Monday, August 15, 2011

Afternoon update

This morning SPX opened at the highs we saw Friday (1188) and rallied up to 1200 but did not break it.  We then tested 1188 again and it proved to be a new support level.  We saw this pattern last week - previous resistance levels becoming new support levels as the market trends higher.
















Market remains range bound, but I now think there is short term risk to the downside because of recent Euro strength, which I'm expecting to reverse tomorrow.
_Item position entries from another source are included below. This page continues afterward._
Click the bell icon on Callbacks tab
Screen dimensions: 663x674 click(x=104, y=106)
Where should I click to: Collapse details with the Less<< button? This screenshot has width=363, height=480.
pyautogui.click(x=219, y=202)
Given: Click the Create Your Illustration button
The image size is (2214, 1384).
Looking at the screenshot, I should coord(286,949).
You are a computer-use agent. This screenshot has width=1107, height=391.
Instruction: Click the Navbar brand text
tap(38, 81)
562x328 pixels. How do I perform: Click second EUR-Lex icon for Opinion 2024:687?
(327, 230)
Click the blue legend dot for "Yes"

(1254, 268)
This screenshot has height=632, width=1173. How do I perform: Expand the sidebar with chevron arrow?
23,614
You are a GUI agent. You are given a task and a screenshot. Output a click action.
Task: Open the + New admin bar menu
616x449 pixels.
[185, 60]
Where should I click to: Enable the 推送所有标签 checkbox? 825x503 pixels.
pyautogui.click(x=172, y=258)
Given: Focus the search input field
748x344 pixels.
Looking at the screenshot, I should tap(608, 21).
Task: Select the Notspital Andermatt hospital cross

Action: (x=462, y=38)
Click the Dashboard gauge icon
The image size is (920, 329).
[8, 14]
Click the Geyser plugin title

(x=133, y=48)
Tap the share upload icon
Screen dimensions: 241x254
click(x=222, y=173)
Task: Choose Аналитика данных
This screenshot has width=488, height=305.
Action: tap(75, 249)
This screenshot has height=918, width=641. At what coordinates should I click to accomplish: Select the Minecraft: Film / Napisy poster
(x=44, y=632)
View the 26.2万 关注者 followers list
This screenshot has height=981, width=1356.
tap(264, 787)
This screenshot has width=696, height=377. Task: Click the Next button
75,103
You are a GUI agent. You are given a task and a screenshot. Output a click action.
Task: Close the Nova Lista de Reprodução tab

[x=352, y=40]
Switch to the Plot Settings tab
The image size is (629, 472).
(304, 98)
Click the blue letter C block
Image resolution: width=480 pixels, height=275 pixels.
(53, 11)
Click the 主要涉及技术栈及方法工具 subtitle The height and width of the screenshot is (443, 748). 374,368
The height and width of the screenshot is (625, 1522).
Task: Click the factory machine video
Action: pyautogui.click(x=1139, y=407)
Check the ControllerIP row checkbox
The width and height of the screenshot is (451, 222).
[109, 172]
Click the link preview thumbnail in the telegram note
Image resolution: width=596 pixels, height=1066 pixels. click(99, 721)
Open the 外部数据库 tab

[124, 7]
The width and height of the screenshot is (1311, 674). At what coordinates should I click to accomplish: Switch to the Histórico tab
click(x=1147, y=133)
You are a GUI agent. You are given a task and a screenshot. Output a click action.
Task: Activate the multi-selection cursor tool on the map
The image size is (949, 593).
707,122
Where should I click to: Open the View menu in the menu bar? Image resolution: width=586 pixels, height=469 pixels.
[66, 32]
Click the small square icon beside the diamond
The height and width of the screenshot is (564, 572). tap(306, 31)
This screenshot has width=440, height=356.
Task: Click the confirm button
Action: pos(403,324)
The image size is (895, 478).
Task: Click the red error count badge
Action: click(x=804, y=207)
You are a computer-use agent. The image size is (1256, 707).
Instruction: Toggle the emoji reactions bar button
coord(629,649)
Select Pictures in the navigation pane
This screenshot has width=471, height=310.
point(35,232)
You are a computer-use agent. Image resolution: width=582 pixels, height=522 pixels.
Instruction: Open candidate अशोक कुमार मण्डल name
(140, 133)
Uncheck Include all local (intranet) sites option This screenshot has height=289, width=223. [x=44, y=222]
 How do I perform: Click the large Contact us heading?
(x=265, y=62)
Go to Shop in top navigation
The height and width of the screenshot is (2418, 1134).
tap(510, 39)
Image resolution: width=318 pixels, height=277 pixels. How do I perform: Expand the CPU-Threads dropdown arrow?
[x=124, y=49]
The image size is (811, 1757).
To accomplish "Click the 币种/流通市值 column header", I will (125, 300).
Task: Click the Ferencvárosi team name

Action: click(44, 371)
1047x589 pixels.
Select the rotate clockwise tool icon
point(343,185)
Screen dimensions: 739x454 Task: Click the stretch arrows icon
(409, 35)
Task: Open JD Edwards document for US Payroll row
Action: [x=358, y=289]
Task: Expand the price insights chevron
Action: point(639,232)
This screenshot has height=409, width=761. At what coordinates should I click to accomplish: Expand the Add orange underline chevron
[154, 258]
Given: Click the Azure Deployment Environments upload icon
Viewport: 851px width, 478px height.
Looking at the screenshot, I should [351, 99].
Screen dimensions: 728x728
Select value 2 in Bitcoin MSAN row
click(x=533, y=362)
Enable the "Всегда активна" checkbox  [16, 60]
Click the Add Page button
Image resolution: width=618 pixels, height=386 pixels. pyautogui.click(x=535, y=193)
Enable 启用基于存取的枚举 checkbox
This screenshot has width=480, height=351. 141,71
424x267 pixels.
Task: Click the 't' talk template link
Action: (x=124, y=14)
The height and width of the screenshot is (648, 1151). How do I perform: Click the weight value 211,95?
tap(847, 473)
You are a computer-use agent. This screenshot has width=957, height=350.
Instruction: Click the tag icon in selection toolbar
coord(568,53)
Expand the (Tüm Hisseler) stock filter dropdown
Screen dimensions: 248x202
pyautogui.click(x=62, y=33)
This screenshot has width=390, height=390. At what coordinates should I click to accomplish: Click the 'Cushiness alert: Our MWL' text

Euro hit my target of 1.4550 and has been stuck there pretty much all day.  I'm expecting Euro weakness tomorrow on the Sarkozy/Merkel meeting, and Euro debt issues will return to the forefront of the market's attention.  As long as the Euro stays in this range, I will be more cautious going long as it tests resistance and will be more bullish as it holds support.

Euro intra day:
















Euro since April:
















The one mistake I made today was not trading energy aggressively enough.  I saw the initial breakout in the Euro and noticed commodities were not reacting accordingly.  I equated this to weakness whereas I should have loaded up in anticipation of a "catch up" rally.  Oil and gold, for instance, rallied 3% and 1% respectively.

A week ago when it felt like everything was going to zero, the market was obviously oversold and I was anticipating an oversold bounce.  During the past three trading days, we have experienced that bounce and now SPX is testing some serious resistance levels to the upside (1215 is the next one).  This week it will be important to differentiate an oversold bounce with a sustainable rally.  I think the Euro/USD will be an important indicator - if it can break the range its been stuck in since hitting yearly highs in May, I expect to see further dollar weakness and a serious rally in commodities.  Until then I remain cautious.  Tomorrow may be the pivot point.